Iperf Bandwidth Performance
The iperf benchmark were performed with the default configuration with the command at client side:
iperf -c 192.168.2.1
With general optimizations mentioned in Section tuning, QLOGIC QLE8442 and delivers the best performance, cx311a from Mellanox and exanicx2 are slightly left behind while Chelsio T420-LL-CR gave the worst performance.
To be noted that the performance from exanicx2 NIC was obtained by using the exasock tools provided by Exanic.
Sockperf UDP Latency Performance
The sockperf benchmark were performed with parameters
-t 5 -m 12 which set the running time for benchmark to be 5 seconds and the message size to be 12 bytes with the command from client side:
sockperf pp -i 192.168.2.2 -t 5 -m 12.
Please note that in order to achieve the optimised latency of EXANIC X2 card as suggested by the official documents, the exasock tool was used and the process was pinned to CPU core 12 such as:
exasock taskset -c 12 sockperf pp -i 192.168.0.1 -t 5 -m 12
With the help of exasock tool, the card exanix2 achieved the best performance in latency while cx311a from Mellanox and Solarflare are slightly left behind.
IMB MPI Performance
The MPI benchmark was launched using command:
mpirun -n 2 -host 192.168.2.1,192.168.2.2 --npernode 1 --allow-run-as-root IMB-MPI1 pingpong
Pingpong: a single message is sent between two MPI processes.
The network card Chelsio-T420 gives the best overall performance for both small and large messages. For messages less than 4Kbytes, Exanic x2 gives second best performance while when the message becomes larger Solarflare 7322 and QLE8442 start to perform better.
The network card CX311A delivers one of the top performance in terms of bandwidth and at the same time, it also give as a middle-range latency score.

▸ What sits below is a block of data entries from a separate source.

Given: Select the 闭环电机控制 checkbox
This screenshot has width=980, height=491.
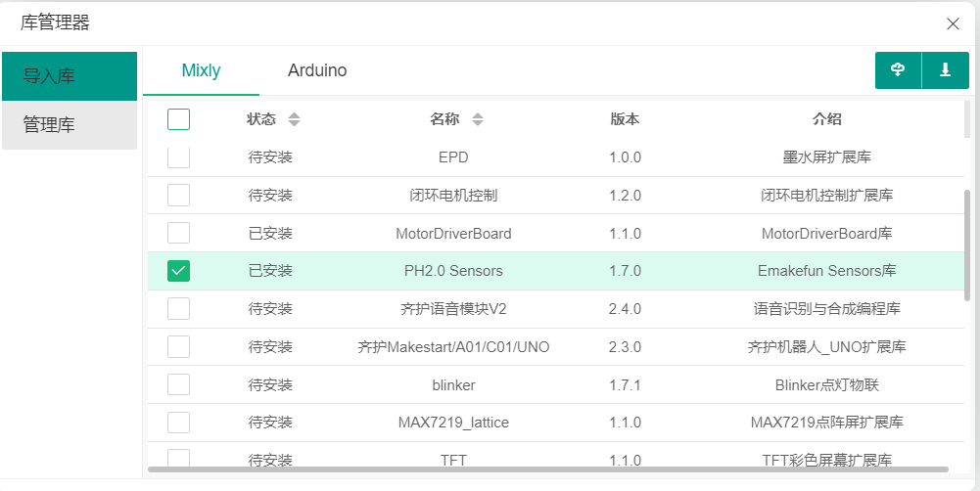Looking at the screenshot, I should click(x=179, y=195).
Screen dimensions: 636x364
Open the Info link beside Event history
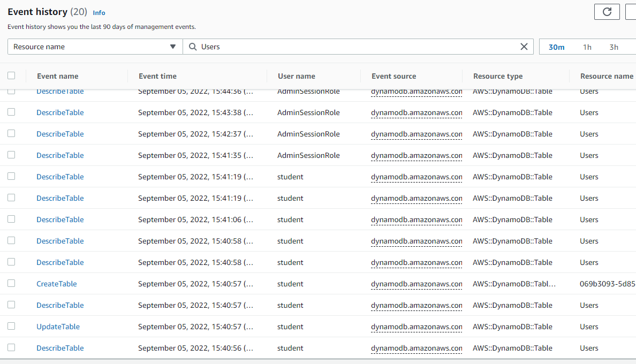[x=99, y=12]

Solarflare 7322 delivers best bandwidth which is around 23% better than the average bandwidth performance and it also gives the middle range latency performance. But in terms of MPI operation, pingpong, CX311A is able to deliver solid performance while Solarflare 7322 is able to deliver middle class bandwidth for message less than 4096 bytes but gives the best performance for larger messages.

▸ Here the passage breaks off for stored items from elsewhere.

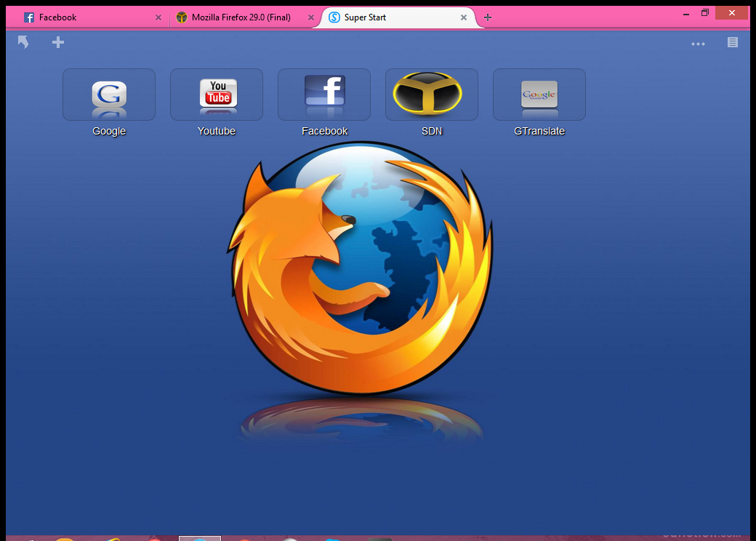Click the curved arrow undo icon
This screenshot has width=756, height=541.
pyautogui.click(x=23, y=43)
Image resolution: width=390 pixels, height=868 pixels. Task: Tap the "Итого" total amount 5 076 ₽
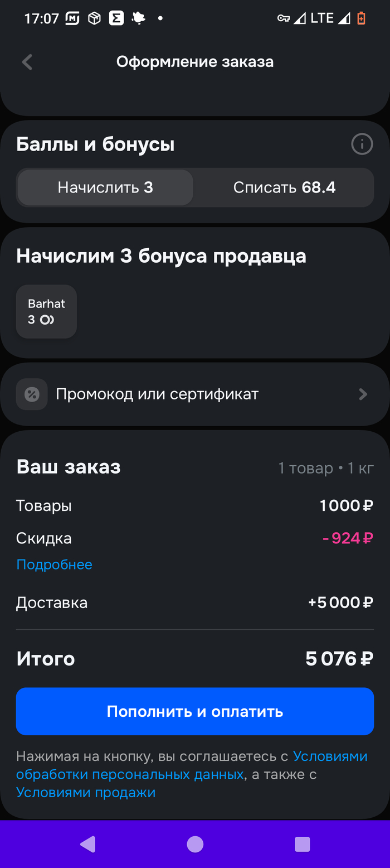tap(339, 659)
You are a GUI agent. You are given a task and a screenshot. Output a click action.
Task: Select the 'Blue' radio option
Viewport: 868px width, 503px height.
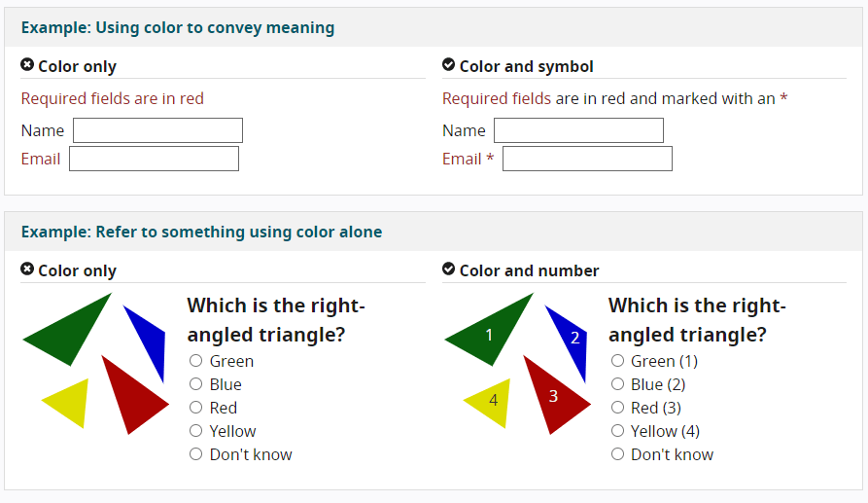tap(196, 384)
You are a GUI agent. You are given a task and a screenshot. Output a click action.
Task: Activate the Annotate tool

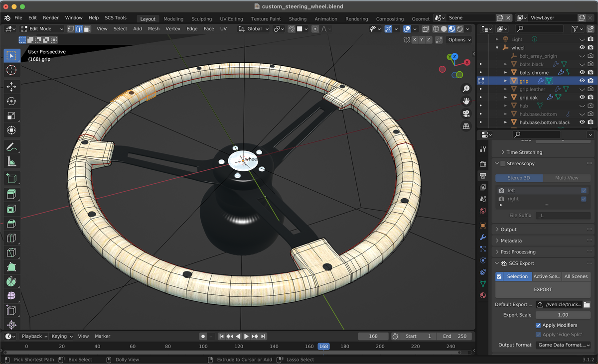(x=11, y=147)
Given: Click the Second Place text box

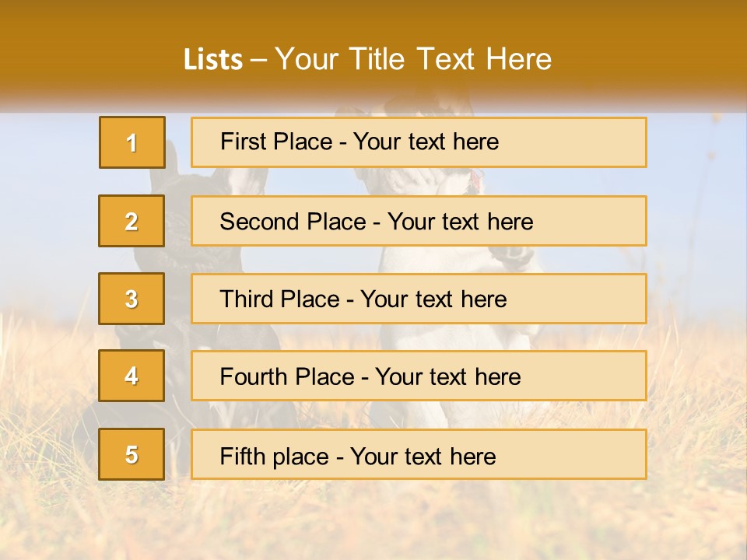Looking at the screenshot, I should pos(419,221).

The EXANIC X2 Card has a great advantage in latency with the help of the exasock provided.
Chelsio T420-LL-CR card is the oldest among the NICs been tested and its ranking in bandwidth and latency also reflect this. However, its performance for MPI operations is not too much left behind.

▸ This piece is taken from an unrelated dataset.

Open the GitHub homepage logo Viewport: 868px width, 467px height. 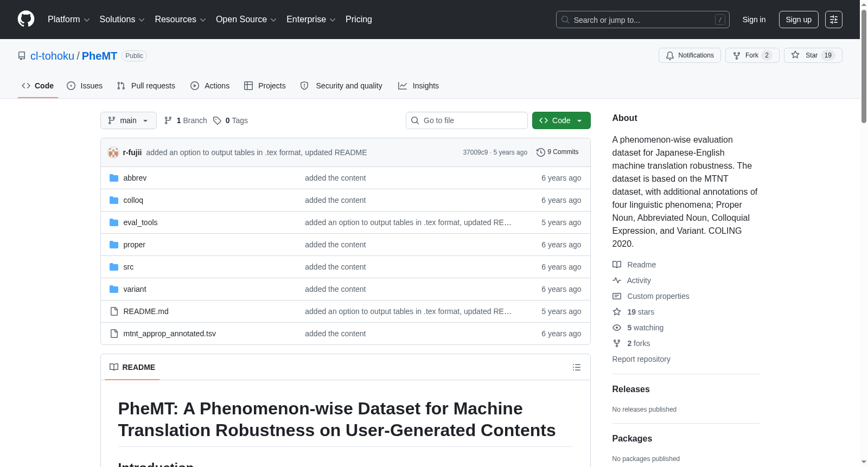pos(26,19)
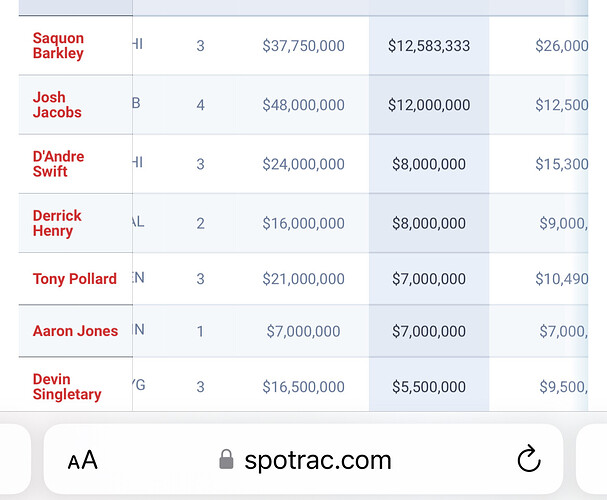Open Tony Pollard's contract page
Screen dimensions: 607x500
(x=74, y=279)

QLE8442 presents the best performance in bandwidth but also ranked lowest in latency while delivers the middle class MPI operation performance.
- knowledge base and experience
- random driver issues
- with better understanding of the NICs, continue apply optimizations and push these cards to the limit
- with the same configuration, compare other cards or new comers in terms of bandwidth and latency.